Shut off your computer occasionally: While there’s no need to turn it off every day, if you’ve gone a few weeks without turning it completely off, do so. And, if it is going especially slow, or crashing frequently, rebooting is a good idea. Even a computer needs to reset itself.

Empty the trash. Nothing bogs down a computer – causing its processor to strain and struggle – more than useless applications and files. Make it a habit to regularly remove applications which are no longer used, clear out your email boxes (don’t forget to empty the “deleted” file too!), and old files and documents that you’ll never need again and are just taking up space.

Always update your software: When you get a pop-up to update Adobe, iTunes or even your browser (Internet Explorer or Chrome, for example), do it.
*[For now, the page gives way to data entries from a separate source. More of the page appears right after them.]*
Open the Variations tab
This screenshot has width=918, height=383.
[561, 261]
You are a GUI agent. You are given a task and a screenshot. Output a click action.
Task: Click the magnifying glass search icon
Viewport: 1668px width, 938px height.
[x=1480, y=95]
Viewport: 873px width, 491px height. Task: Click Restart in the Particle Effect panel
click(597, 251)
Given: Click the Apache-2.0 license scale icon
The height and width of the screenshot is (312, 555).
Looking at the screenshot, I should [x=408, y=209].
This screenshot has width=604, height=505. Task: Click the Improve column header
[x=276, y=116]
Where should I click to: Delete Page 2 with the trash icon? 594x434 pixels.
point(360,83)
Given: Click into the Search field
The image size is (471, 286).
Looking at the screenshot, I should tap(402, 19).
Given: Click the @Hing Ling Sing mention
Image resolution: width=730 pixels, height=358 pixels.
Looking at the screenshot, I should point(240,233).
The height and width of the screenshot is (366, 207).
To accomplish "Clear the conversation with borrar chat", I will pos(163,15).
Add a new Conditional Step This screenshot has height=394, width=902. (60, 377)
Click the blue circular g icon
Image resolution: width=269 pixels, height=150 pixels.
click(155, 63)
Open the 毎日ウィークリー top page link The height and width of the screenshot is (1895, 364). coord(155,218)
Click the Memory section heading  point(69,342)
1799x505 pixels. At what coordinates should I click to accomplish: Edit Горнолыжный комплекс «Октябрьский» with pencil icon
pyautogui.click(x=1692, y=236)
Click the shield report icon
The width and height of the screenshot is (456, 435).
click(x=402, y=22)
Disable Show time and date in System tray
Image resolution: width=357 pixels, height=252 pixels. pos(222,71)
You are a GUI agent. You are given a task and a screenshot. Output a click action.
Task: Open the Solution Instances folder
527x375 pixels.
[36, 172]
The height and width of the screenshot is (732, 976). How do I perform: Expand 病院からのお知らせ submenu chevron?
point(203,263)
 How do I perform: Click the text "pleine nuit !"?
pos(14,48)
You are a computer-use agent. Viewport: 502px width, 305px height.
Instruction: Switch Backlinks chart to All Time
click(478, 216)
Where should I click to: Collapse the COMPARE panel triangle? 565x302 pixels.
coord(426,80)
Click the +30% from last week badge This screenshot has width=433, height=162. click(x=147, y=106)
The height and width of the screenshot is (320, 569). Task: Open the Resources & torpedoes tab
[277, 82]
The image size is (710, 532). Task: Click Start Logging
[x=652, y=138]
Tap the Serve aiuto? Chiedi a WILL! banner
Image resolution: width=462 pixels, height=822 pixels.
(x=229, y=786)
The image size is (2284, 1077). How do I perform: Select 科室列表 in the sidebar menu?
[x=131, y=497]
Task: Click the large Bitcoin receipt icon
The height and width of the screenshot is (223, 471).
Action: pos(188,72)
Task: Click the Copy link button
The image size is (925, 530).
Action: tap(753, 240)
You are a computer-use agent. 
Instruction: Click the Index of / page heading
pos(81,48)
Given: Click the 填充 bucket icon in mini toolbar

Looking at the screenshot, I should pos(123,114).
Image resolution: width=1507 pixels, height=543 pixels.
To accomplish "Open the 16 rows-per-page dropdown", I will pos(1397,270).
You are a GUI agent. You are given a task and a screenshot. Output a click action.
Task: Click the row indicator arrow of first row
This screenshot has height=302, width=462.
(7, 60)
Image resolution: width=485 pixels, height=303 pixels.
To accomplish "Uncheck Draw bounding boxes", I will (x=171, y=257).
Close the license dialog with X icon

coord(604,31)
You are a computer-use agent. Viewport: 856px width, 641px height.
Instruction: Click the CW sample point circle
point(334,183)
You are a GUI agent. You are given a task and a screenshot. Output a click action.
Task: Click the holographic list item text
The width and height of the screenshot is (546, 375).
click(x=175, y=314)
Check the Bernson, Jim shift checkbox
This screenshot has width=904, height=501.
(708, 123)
If you don’t, you’ll won’t get bug fixes or new anti-virus software that comes with the new version. Often, these patch updates will overcome issues that might be slowing down your system. NOTE: If you’re not an early adopter of things like new operating systems, it’s ok to let one version go by, but be sure to install the next. With a little effort and care, you can squeeze more usefulness out your computer or laptop.